The long-awaited spending review will cut 4.5 billion euros in 2012, 10.5 in 2013 and 11 in 2014. One of its most controversial measures will cut 10% of staff and 20% of managers in Italy's large public sector, widely considered a sacred cow of well-paying jobs with rich benefits untouchable by policy makers. Those offices and employees will now undergo mandatory progress reports, according to the review, which also removes a rule closing public offices in the week of Ferragosto, a national holiday on August 15, and the week between Christmas and New Year. Further cuts to those jobs would include reduced meal vouchers and prohibiting employees exchange vacation days for payouts.
Italy's provincial governments will be cut by half, from 110 to just over 50, effective immediately. In military spending, 10% of soldiers will be demobbed and various programs will be defunded: weapons spending by 100 million euros; peace-keeping missions by 8.9 million; benefits for victims of depleted-uranium exposure by 10 million; and recruiting programs by 5.6 million. Government purchasing will be slashed, especially in healthcare, but small hospitals have been saved after an initial draft culled them.
In another change from the first draft, university funding will not be cut by 200 million euros but will be kept at current levels and there will not be a controversial boost for private Catholic schools.

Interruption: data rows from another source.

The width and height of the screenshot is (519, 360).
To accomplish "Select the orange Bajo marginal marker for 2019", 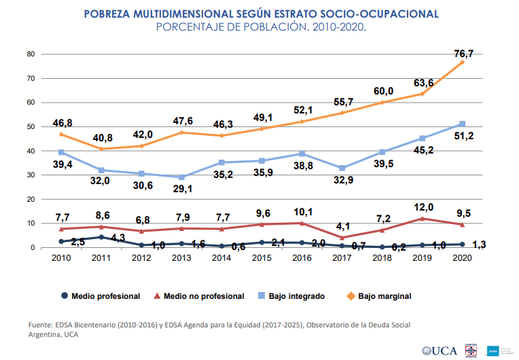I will coord(422,93).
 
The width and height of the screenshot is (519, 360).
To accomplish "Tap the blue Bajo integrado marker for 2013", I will coord(181,177).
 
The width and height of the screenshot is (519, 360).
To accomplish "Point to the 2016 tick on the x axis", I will coord(302,259).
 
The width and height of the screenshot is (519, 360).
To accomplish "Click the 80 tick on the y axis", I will coord(30,54).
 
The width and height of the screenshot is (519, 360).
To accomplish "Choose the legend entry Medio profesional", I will coord(101,296).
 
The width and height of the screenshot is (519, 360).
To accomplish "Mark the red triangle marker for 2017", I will coord(342,238).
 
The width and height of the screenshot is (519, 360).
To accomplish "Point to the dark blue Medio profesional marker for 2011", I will coord(101,237).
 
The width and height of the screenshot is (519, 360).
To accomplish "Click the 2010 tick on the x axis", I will coord(61,259).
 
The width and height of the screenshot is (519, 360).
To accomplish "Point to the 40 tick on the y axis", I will coord(30,151).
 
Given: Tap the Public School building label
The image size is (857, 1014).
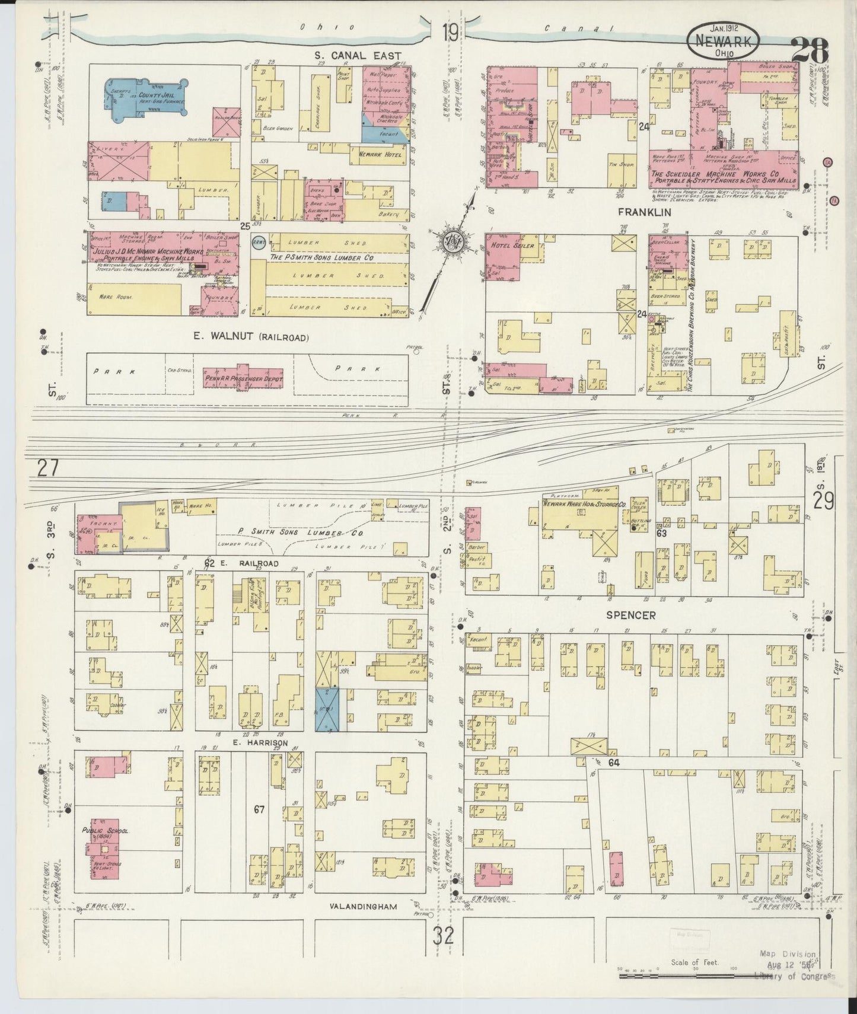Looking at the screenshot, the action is tap(106, 831).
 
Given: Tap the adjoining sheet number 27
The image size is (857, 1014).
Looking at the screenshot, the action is tap(47, 468).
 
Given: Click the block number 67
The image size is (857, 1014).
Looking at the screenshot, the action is tap(259, 808).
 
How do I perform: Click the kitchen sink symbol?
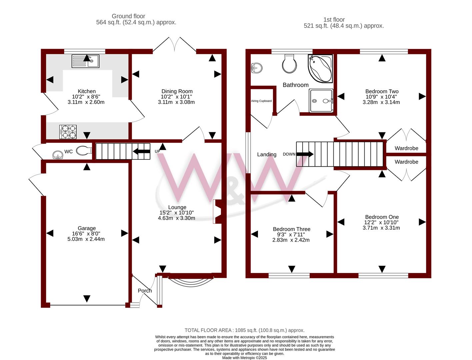point(85,61)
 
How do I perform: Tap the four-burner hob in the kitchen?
point(68,132)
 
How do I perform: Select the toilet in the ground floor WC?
point(84,151)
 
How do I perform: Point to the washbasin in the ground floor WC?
point(58,155)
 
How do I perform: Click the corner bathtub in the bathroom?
point(320,68)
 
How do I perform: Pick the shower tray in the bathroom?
point(321,101)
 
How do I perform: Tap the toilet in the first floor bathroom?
point(289,64)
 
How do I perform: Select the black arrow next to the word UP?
point(141,152)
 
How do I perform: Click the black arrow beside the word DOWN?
point(305,154)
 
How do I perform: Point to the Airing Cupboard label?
point(261,101)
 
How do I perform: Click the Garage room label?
point(87,228)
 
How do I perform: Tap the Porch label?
point(145,291)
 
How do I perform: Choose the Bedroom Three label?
point(291,229)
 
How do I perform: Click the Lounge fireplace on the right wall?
point(218,211)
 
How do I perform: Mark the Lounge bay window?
point(191,280)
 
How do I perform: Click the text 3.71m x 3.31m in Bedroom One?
point(381,228)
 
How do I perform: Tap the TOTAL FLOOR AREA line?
point(244,330)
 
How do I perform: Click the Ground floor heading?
point(128,16)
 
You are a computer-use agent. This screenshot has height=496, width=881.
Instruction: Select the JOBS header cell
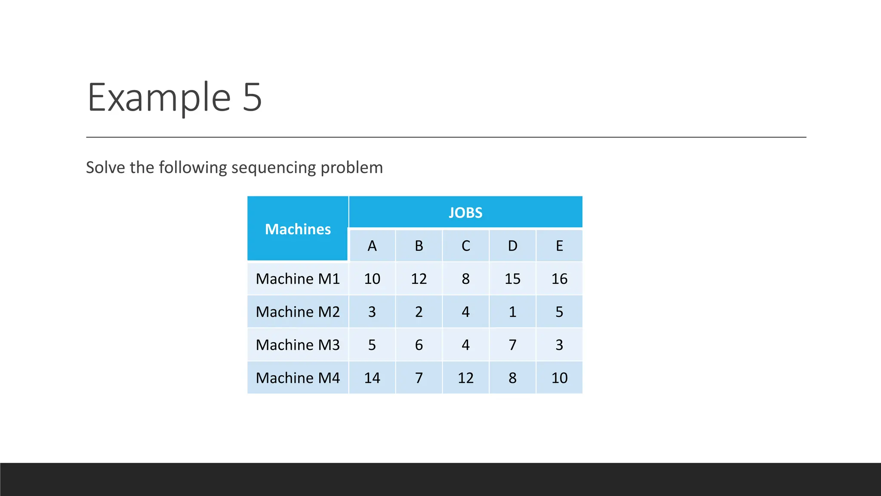[x=465, y=212]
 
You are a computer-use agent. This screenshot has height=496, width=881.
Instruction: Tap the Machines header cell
[x=298, y=229]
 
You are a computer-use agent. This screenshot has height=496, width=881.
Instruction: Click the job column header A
[x=372, y=246]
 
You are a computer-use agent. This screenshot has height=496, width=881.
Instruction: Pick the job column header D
[x=512, y=246]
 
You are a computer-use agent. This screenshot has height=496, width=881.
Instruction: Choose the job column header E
[x=559, y=246]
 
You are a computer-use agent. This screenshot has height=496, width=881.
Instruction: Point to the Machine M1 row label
[x=298, y=279]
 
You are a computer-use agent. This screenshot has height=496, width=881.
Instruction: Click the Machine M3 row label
[x=298, y=345]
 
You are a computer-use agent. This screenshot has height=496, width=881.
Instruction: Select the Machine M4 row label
[x=298, y=378]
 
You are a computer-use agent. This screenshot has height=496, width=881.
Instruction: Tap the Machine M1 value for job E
[x=559, y=279]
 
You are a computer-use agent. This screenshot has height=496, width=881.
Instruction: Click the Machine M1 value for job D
[x=512, y=279]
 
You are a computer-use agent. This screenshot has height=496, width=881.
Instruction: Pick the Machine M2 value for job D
[x=512, y=312]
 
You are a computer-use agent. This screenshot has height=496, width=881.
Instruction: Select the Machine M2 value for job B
[x=419, y=312]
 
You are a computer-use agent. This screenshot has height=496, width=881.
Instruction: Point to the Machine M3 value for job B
[x=419, y=345]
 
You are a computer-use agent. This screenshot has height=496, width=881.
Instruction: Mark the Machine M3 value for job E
[x=559, y=345]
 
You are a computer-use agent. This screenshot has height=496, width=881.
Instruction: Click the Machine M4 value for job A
[x=372, y=378]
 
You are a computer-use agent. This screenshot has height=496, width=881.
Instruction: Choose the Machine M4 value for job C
[x=465, y=378]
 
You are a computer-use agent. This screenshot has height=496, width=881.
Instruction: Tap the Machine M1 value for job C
[x=465, y=279]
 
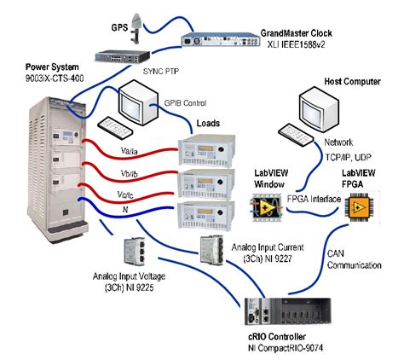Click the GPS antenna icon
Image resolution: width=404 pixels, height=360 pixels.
click(136, 28)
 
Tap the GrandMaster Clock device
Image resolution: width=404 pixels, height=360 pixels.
click(221, 39)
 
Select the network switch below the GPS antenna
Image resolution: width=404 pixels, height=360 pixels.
click(122, 56)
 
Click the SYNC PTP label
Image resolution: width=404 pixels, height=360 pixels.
click(161, 71)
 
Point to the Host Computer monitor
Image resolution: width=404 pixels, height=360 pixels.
click(319, 108)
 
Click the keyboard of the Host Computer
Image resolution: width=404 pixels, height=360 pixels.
click(296, 135)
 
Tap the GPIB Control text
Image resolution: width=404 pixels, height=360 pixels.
click(185, 103)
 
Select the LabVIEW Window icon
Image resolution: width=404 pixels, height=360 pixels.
click(266, 206)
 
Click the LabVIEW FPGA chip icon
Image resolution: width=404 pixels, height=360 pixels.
click(359, 206)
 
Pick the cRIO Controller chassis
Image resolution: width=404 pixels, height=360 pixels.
click(288, 311)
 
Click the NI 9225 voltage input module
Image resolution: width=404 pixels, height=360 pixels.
click(134, 252)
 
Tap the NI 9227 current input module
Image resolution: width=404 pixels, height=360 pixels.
click(211, 250)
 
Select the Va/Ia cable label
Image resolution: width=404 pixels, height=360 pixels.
click(129, 151)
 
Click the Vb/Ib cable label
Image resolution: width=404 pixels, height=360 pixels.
click(129, 173)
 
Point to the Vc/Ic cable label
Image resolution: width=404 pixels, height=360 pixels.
click(125, 195)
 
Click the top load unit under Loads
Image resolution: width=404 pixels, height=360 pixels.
click(206, 150)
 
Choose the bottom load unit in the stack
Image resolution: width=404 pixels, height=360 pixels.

The spending review may also lead to eliminating roughly 30 courts, 37 prosecutors' offices and 220 judicial offices.
One of the most emblematic displays of government belt-tightening comes in the form of a 50% funding cut for hired limousines, or 'auto blu', a nearly ubiquitous sign of political power in Rome. The measures were contained in a decree to avoid tinkering by parliament. The spending review, which will go before the House at the end of the month, set out to avert a 2% increase in VAT scheduled for October, which was part of Premier Mario Monti's 'Save Italy' austerity package passed in December to avoid a financial meltdown. The savings mean that the VAT hike, likely to deepen Italy's current recession, can be put off until mid-2013. (ANSAmed).